__PROBLEM SET__.
1) List the dominant theories of the brain named in the lecture notes on graphical models.
2) In the lecture notes on graphical models, the posterior is proportional to what?
3) Go on with the lecture notes on graphical models from the point where they stop.

__SOURCE PASSAGE__.
================================
Lecture 6: Graphical Models and Inference
Lecturer: Pantelis Leptourgos
Dominant theories for the brain:
- ⟶ bayesian brain hypothesis based on these ideas - same for hidden Markov models
- sampling hypothesis for brain (the brain uses samples to approximate to posterior)
- predictive coding theory: the brain update based on the discrepancy between the evidence and the prediction error
Generative models - Inference
You can do anything you want by just using the graphical model. But let us recall the inference generative model.
- Bayes theorem:
-
posterior $\propto$ likelihood × prior
We only have some low-level evidence about the objects in the world (sensory data): based on that, the brain tries to predict what could have caused this input, by creating and internal model ⇒ generative model (learnt by the brain). Then the brain does inference, i.e. inverse this model
Today, we’ll focus on the graphical representation of this graphical model:
digraph {
rankdir=TB;
X -> S[label=" P(S | X)"];
}
You can represent a whole bunch of problems with graphs, as above.
================================
__SUPPLIED DATA__.
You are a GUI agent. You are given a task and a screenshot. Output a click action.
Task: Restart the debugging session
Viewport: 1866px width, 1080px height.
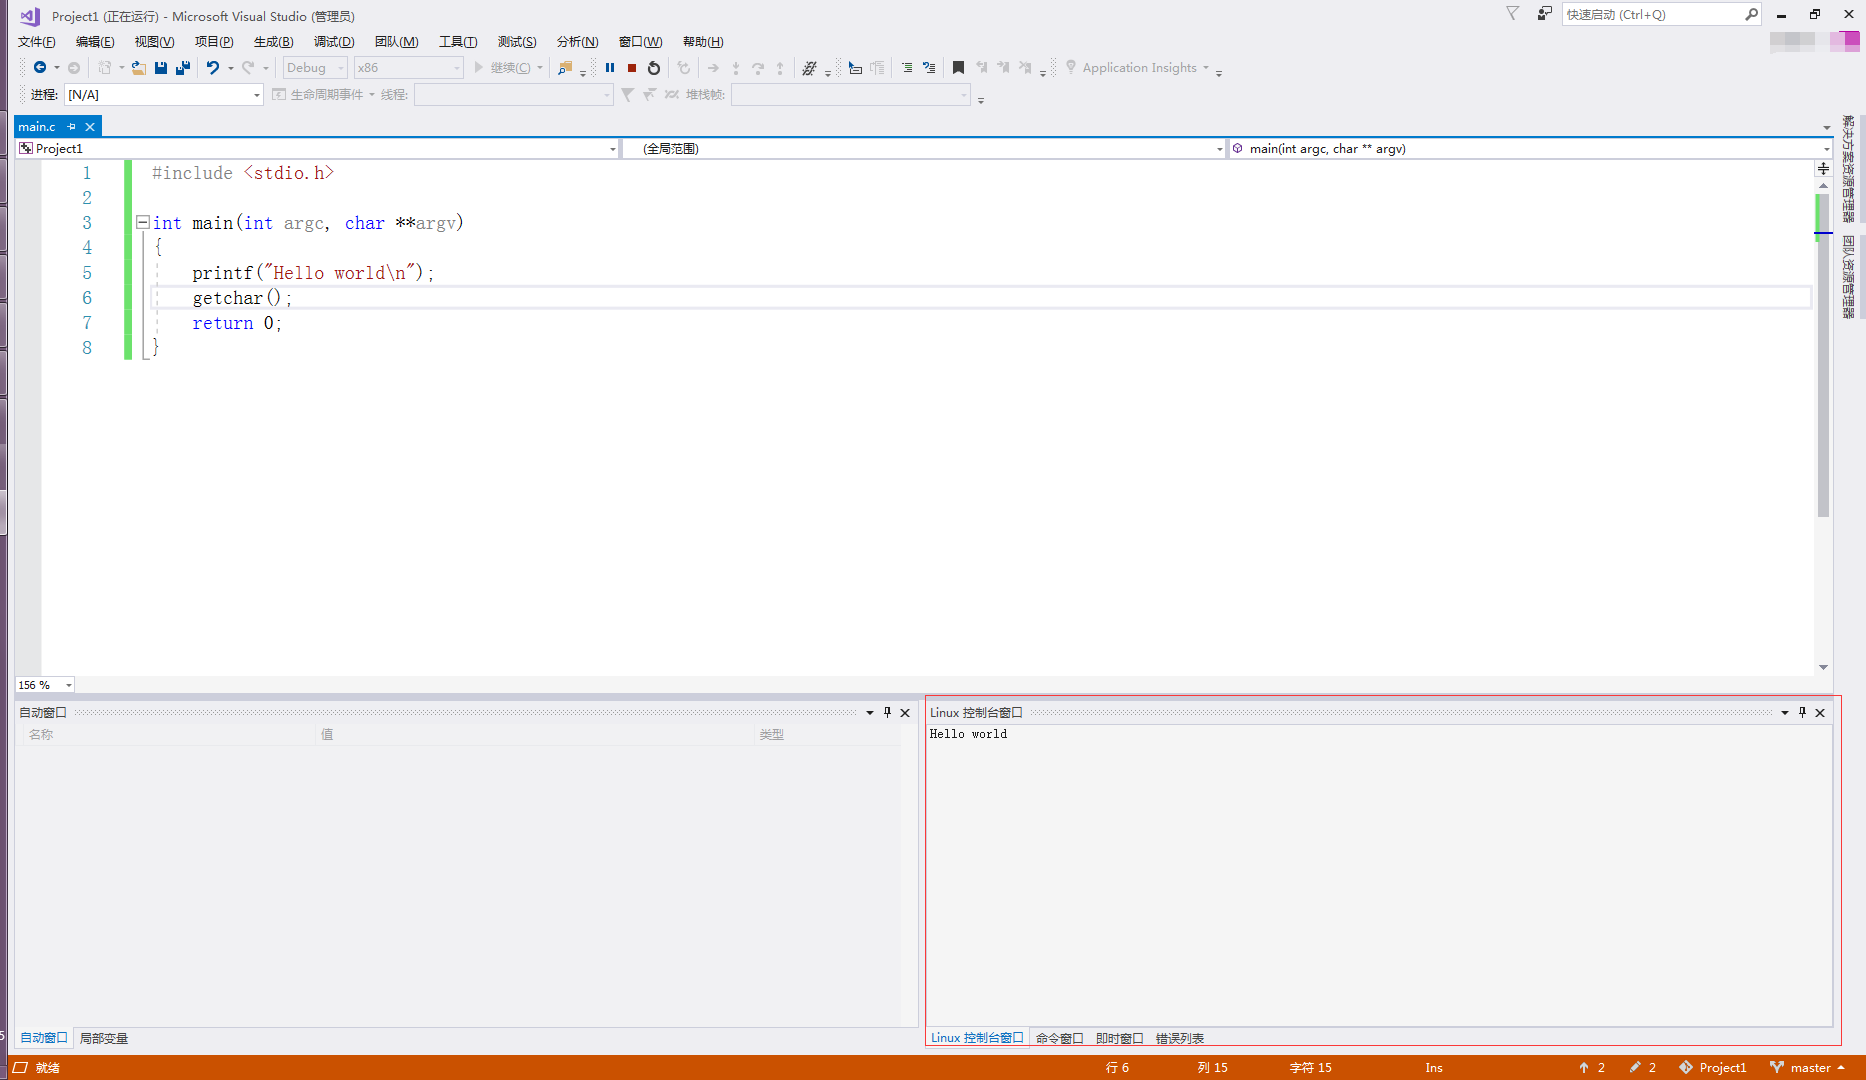tap(654, 68)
================================
__THE RESULTS__.
1)
- Bayesian brain hypothesis
- Sampling hypothesis
- Predictive coding theory

2) The likelihood times the prior.

3)
Graphical model: it’s a detailed representation of the joint probability:
\[P(X, S) = P(S \mid X) P(X)\]Graphical models:
- Bayesian networks
- Markov Random Fields
- Factor graphs
Probabilistic Graphical Models
- Graphical model:
-
it’s a graph, whose nodes (= variables) and edges represent statistical dependencies.
NB: you can represent any distribution as a graphical model.
- Conjugate prior:
-
when multiplied by the likelihood, the posterior is of the same “kind” than the prior (ex: Guaussian distributions).
NB: we’ll most often use Gaussian and Discrete random variables.
Why are they useful?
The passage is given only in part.